● What is needed
Lines with the word "icon": copy all of them from the entries below.

(Stored items)
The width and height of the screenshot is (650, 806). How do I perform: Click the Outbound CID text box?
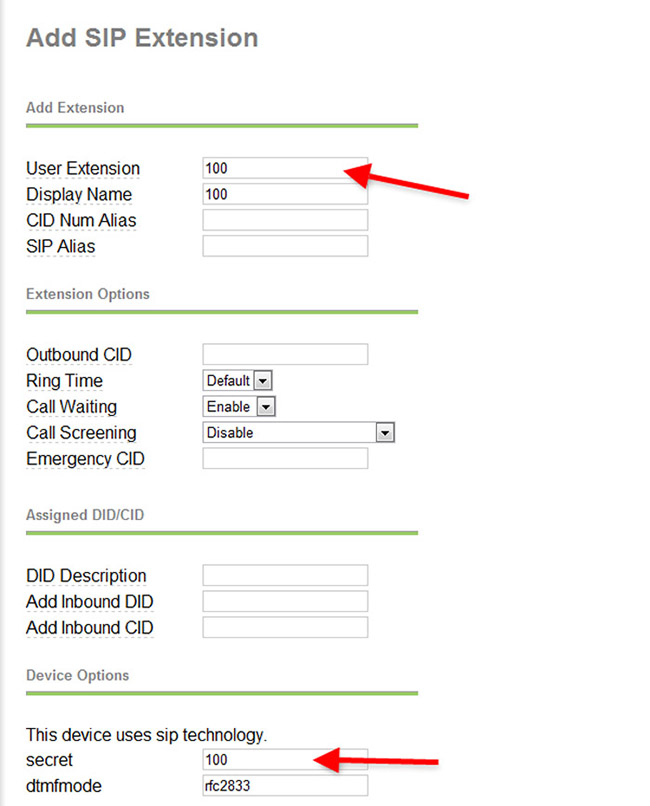pos(285,354)
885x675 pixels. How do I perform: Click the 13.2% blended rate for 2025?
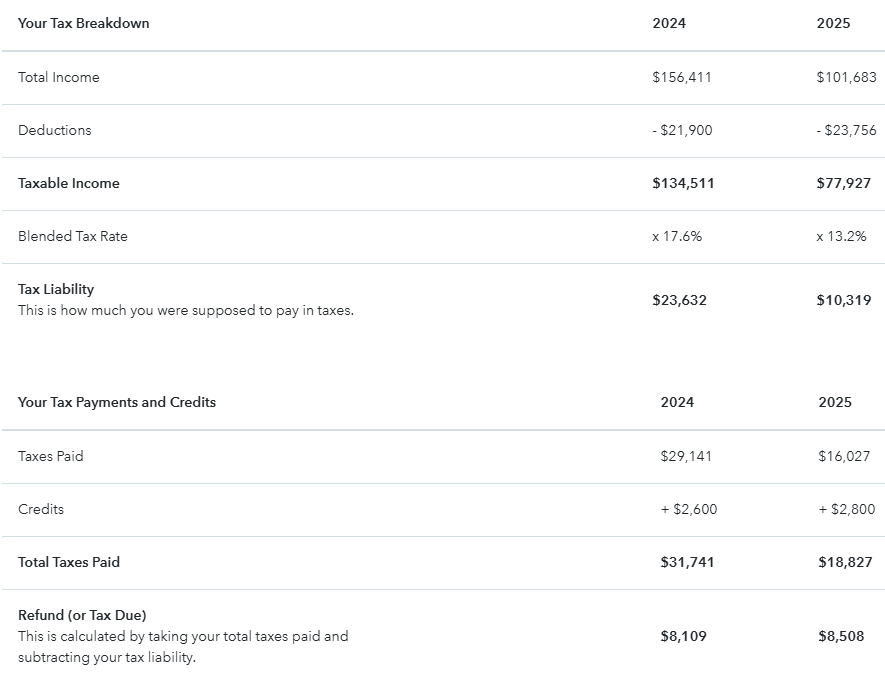pyautogui.click(x=841, y=236)
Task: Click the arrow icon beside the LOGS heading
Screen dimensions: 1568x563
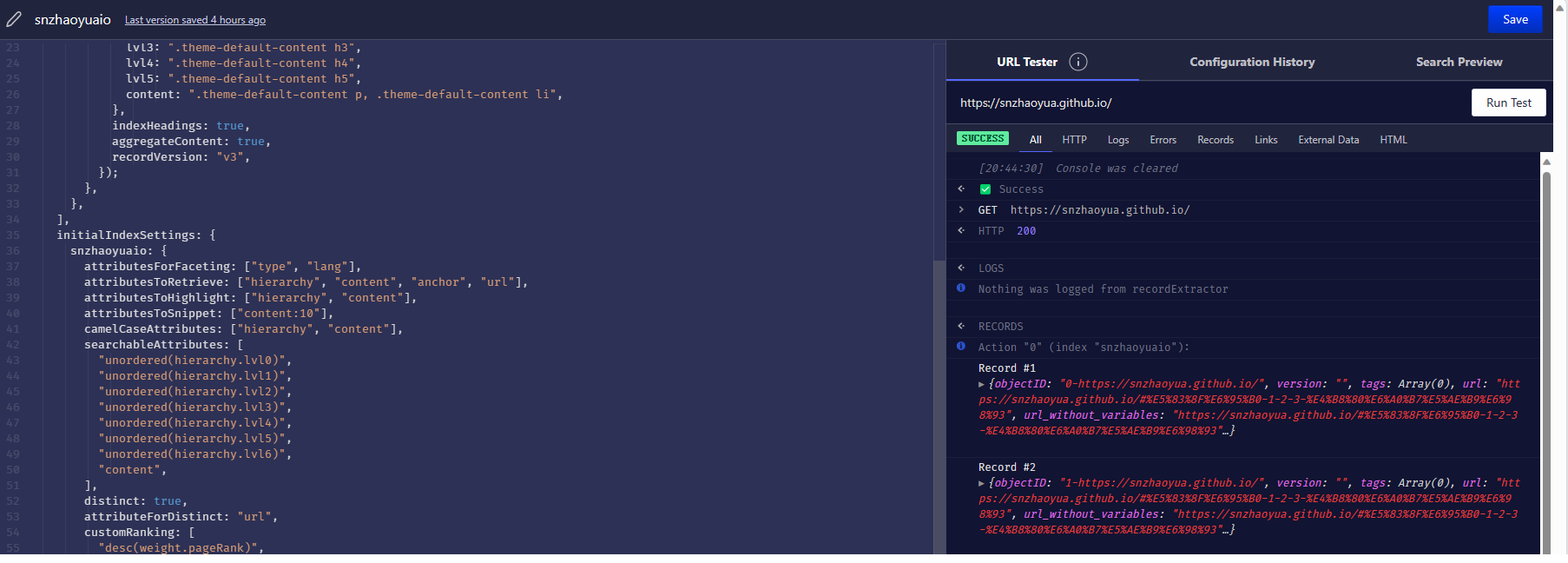Action: [961, 268]
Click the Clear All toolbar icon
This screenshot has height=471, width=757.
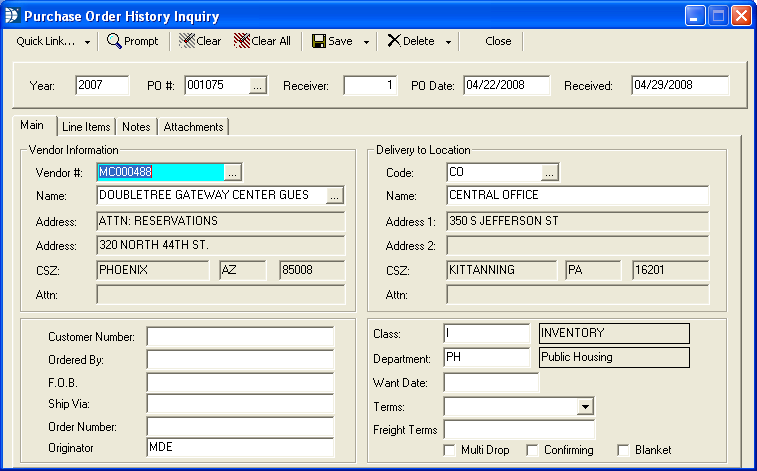tap(242, 41)
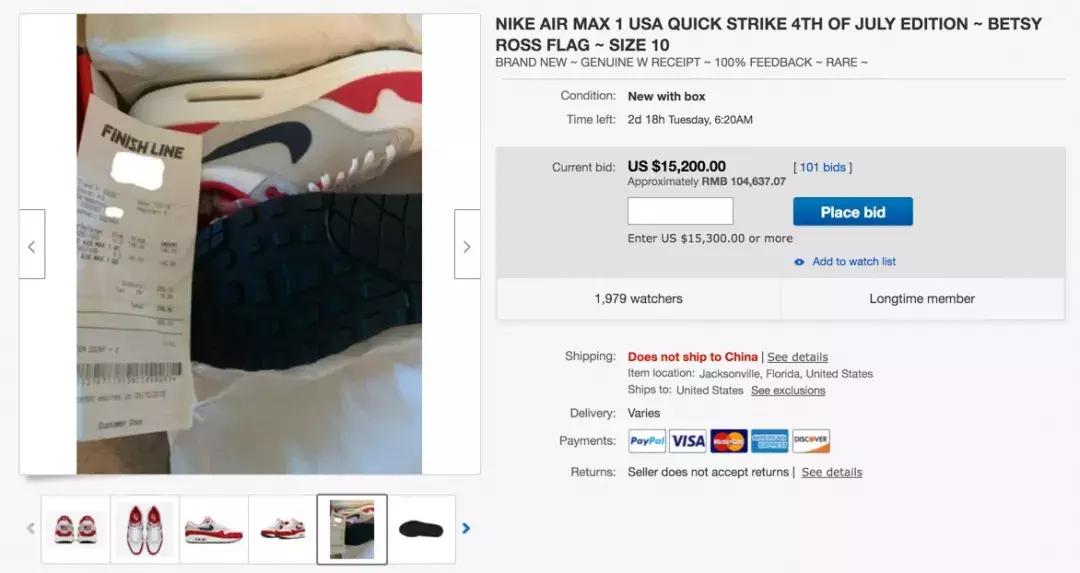Open the 101 bids history link
1080x573 pixels.
coord(822,167)
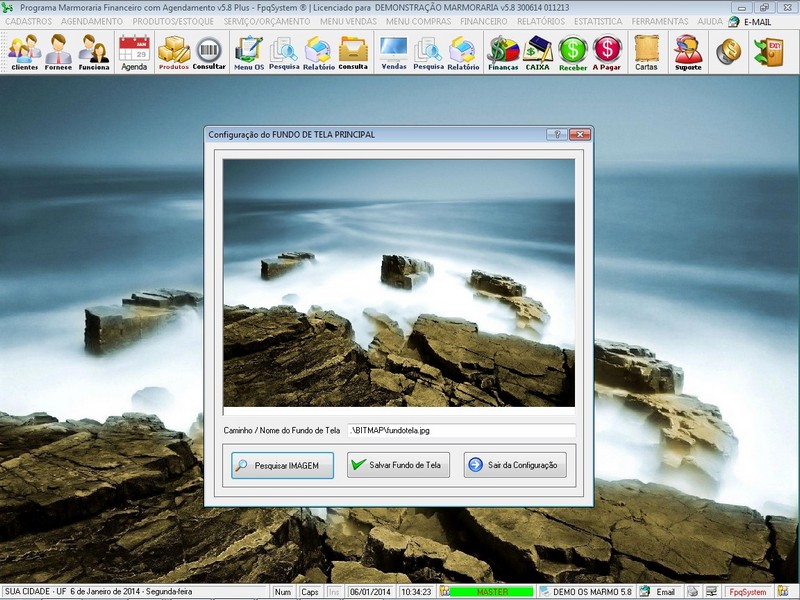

● Exercise output
Task: Click the arrow icon beside the LOGS heading
Click the Clear All toolbar icon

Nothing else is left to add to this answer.